Task goal:
Wherever "agent" turns up in a line of the entries below, that line counts. Say how many such lines there are, with no other words.

Dataset records:
★ ★ ★ ★ ★ ★ ★
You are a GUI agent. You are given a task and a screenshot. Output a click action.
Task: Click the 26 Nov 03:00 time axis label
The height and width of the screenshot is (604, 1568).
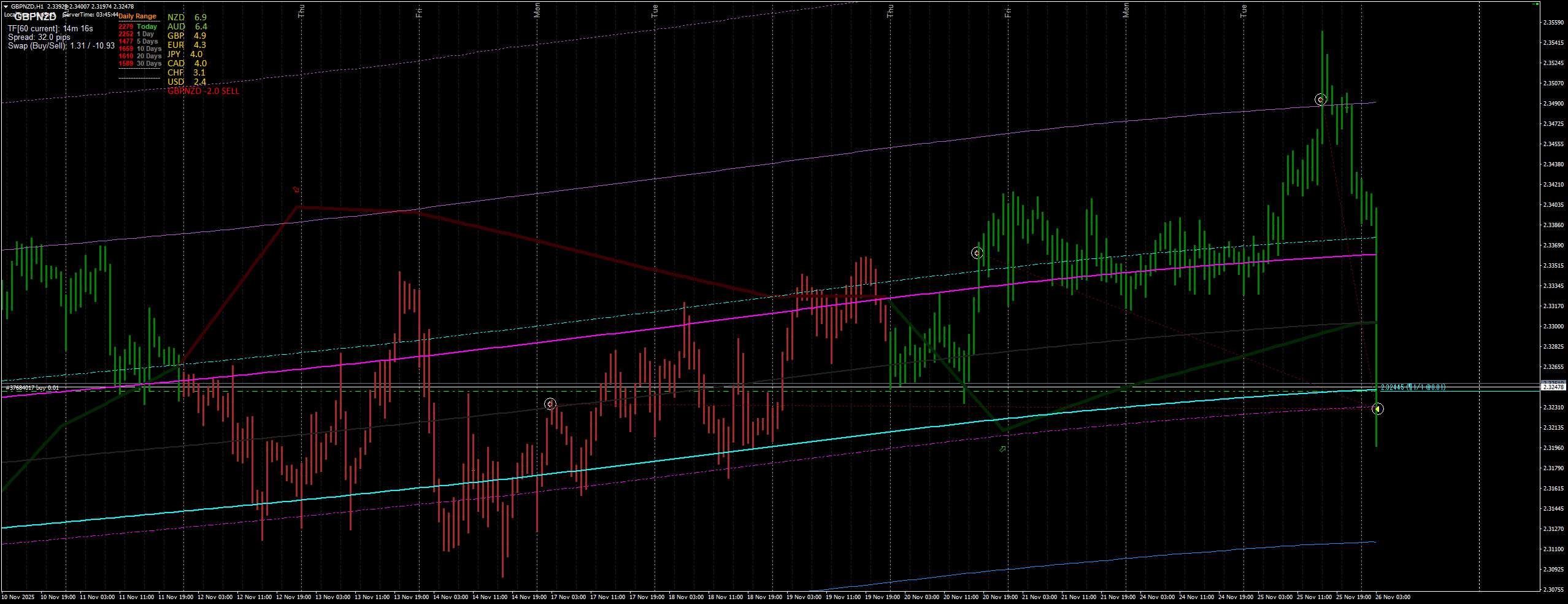point(1392,597)
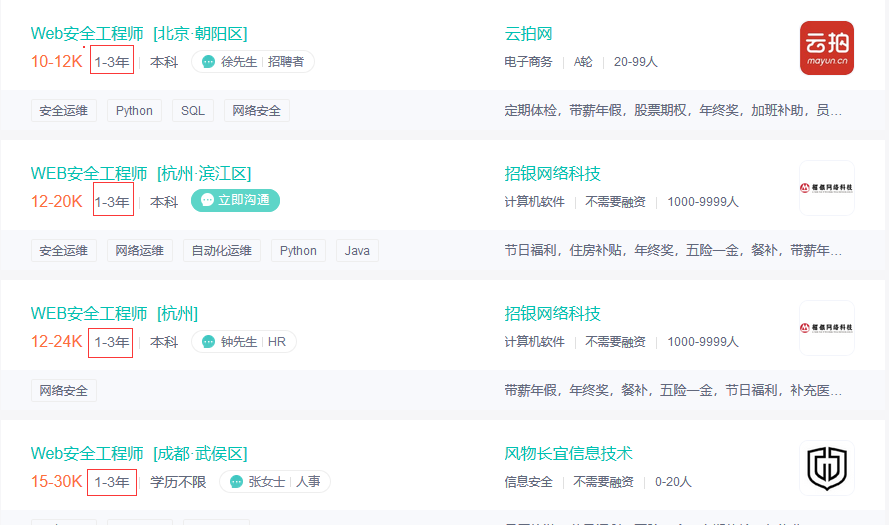Click 招银网络科技 logo in the 12-24K listing
889x525 pixels.
point(826,328)
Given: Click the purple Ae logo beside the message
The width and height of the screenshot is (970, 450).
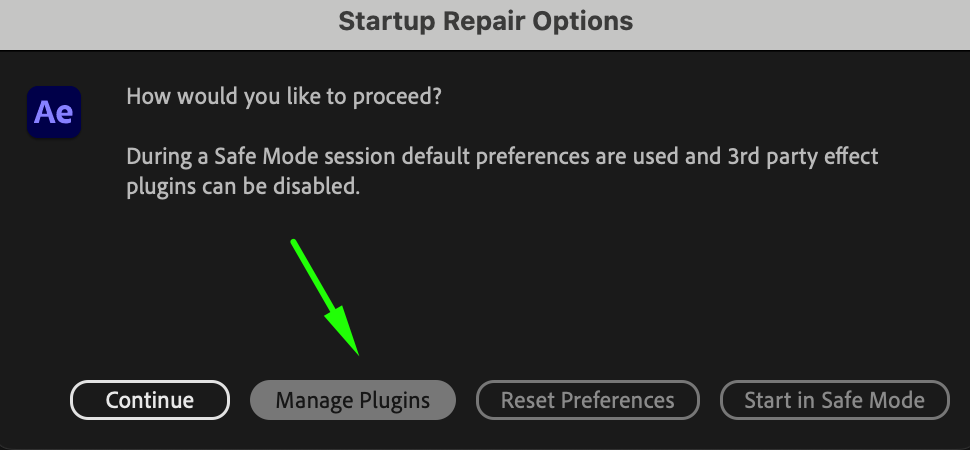Looking at the screenshot, I should click(53, 112).
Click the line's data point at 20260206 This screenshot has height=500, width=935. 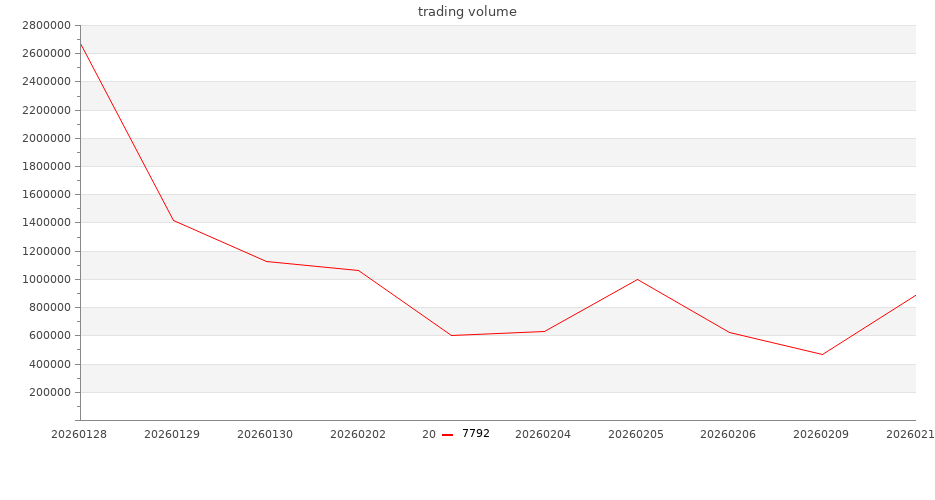[x=729, y=332]
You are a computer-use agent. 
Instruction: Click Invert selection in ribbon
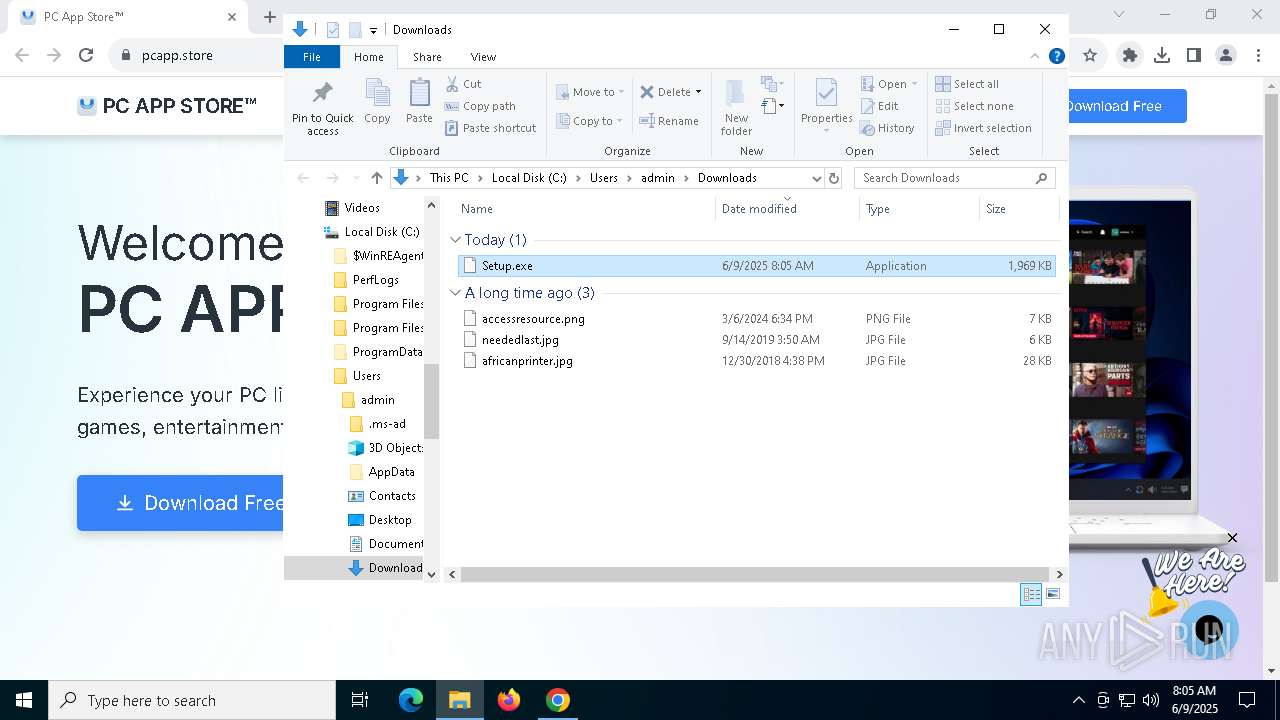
★ ★ ★ ★ ★ ★ ★
Solution:
2